In recent years, sushi has become a stable in the Finnish food circle and the number of restaurants offering sushi has increased dramatically. Almost all Chinese buffets now also serve sushi, often in unlimited quantities. Naturally the quality of buffet sushi (which is prepared sometimes hours beforehand) isn’t usually that high. However, it’s definitely high enough for me to have stopped going into the run of the mill sushi restaurants and chains. The price of a Chinese buffet is almost always below the price of a medium-sized sushi platter and as a bonus, I never have to wait for my food to arrive.

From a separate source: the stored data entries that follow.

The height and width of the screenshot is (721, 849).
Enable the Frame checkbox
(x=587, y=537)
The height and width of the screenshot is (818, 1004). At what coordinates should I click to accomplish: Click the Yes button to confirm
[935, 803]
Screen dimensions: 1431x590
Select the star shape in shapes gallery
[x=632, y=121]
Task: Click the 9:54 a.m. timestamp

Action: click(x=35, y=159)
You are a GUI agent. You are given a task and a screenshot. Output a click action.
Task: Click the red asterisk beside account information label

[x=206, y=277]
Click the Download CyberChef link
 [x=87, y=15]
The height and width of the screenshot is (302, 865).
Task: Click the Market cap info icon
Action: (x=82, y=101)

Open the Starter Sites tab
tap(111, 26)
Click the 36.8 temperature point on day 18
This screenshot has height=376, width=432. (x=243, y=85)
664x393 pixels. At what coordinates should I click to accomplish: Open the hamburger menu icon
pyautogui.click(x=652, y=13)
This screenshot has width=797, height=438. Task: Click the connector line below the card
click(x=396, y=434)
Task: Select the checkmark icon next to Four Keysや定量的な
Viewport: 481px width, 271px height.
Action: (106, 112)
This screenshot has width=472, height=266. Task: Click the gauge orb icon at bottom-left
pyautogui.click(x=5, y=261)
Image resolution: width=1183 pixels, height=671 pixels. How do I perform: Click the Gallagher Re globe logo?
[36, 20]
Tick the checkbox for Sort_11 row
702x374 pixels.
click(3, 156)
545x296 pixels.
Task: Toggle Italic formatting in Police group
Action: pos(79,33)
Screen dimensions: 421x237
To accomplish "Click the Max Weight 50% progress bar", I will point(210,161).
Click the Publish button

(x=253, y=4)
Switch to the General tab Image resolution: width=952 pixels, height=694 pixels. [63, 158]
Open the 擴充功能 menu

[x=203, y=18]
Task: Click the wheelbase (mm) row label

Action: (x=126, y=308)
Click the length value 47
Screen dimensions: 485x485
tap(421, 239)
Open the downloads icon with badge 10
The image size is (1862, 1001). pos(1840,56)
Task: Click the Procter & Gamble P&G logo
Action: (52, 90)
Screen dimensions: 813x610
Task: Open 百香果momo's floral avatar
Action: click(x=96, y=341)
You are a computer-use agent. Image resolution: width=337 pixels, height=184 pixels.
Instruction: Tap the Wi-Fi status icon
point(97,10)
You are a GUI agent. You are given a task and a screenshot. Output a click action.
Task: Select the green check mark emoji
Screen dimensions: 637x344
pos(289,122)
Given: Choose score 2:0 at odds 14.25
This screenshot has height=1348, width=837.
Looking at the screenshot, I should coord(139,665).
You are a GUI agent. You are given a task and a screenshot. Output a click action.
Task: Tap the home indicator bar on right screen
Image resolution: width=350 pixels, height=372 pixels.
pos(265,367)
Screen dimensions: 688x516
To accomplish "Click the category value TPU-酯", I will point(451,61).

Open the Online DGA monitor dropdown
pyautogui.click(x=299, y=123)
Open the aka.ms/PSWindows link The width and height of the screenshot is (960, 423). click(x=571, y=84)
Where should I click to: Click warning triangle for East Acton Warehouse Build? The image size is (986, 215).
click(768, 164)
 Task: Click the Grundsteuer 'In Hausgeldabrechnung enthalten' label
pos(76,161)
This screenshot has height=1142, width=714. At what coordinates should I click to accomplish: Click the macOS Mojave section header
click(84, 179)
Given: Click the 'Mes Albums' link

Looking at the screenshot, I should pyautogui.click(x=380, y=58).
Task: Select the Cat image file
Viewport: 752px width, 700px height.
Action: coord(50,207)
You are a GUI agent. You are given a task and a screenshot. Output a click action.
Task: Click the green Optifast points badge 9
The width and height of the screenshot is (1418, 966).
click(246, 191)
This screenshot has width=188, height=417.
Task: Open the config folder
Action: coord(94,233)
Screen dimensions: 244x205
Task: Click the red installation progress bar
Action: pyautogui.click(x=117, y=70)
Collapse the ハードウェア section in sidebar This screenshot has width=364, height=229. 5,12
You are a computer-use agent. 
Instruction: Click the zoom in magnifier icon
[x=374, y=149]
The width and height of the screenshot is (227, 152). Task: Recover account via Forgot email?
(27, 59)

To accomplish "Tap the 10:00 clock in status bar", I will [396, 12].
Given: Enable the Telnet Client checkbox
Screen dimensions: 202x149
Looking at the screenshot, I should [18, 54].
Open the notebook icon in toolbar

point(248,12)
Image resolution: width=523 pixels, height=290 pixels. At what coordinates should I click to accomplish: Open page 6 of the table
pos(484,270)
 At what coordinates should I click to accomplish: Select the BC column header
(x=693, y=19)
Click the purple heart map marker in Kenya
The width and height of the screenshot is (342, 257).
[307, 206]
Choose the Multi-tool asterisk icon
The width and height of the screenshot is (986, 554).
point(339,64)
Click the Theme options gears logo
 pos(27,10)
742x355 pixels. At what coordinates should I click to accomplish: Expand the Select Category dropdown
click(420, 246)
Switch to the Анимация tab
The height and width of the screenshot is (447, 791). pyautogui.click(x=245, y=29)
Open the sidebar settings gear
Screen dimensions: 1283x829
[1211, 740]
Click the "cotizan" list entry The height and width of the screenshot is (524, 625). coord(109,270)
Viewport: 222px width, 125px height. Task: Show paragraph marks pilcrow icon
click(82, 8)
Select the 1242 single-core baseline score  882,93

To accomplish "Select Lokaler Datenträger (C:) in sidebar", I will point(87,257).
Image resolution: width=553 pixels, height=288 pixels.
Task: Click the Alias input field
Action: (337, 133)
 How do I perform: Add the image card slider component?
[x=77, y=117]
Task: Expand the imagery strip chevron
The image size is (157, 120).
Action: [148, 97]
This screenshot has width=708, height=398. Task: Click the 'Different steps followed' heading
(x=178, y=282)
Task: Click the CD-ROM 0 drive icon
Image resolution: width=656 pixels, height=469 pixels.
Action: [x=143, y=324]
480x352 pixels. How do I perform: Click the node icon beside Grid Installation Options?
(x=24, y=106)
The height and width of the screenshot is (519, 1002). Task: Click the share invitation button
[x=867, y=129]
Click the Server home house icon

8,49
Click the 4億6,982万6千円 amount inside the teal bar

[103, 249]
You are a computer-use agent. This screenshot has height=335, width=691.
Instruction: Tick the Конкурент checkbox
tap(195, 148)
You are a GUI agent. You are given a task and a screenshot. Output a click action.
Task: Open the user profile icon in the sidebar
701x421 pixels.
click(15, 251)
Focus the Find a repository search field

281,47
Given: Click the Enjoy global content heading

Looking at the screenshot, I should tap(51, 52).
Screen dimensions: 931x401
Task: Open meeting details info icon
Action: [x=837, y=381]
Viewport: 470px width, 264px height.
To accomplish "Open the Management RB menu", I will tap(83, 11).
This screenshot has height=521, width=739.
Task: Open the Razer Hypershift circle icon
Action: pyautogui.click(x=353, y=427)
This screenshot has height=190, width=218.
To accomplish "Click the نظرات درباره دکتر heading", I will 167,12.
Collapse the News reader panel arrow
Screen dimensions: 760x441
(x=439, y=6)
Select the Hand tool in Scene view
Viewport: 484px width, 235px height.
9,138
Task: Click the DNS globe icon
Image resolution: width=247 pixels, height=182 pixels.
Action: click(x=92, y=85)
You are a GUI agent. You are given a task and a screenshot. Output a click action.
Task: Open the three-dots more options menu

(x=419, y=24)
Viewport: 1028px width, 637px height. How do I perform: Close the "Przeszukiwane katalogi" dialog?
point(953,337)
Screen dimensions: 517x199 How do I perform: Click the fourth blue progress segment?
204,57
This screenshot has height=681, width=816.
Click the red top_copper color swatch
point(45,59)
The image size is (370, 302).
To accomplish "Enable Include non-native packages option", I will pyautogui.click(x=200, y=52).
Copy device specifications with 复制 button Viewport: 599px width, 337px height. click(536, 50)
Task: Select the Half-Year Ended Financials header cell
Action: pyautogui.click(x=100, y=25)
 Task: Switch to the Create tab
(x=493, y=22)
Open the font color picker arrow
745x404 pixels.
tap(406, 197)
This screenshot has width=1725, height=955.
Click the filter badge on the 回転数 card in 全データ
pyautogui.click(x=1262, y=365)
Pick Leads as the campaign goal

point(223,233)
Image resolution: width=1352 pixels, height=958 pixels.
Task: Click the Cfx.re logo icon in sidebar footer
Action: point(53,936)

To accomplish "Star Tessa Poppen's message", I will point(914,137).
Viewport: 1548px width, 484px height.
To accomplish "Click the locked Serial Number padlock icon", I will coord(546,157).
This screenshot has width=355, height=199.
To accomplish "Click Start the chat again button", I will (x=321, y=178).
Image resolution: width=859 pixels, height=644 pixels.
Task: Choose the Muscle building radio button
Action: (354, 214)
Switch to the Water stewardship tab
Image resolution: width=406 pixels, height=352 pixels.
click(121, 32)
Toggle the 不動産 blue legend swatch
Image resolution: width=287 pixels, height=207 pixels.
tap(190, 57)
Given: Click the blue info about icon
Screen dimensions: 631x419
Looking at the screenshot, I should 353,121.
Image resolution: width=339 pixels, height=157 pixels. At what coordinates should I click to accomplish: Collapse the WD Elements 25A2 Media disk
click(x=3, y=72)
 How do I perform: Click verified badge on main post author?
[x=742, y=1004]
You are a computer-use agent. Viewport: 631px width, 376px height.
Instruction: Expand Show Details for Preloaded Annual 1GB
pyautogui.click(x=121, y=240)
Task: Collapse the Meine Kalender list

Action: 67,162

What would make me go back to eating ‘real’ sushi? The same thing that makes me buy Ben & Jerry’s that’s somewhere between 5 to 10 times as expensive as regular ice cream: creating an outstanding product with an outstanding story. The absolute vast majority of sushi restaurants are completely mediocre in every aspect imaginable: service, food, price, tea, location, interior etc.. In the long run, mediocrity in a competitive market leads to cutting costs, shortcuts, diminishing customer flows and potentially, downfall. Businesses which do the opposite, flourish and often market only by word of mouth (the ultimate form of marketing).

Fun fact #1: When I visited Japan for the first time, I had never eaten sushi before in my life. My friend took me to a kaiten sushi restaurant and after my first bite into a wasabi-filled nigiri, I quickly resorted into eating only chicken nuggets and pieces of cake meant for kids. My taste buds have evolved since.

Fun fact #2: Some of the best, if not the best, sushi in Helsinki is made by Sushi wagocoro. I’ve never had the chance to visit, but word of mouth and a near 100% 5-star rating on Facebook are good enough for me.

Fun fact #3: My favorite Chinese buffet in Helsinki is Kuwano (formerly known as Hao King) and can be found in the same building as the Kamppi bus terminal.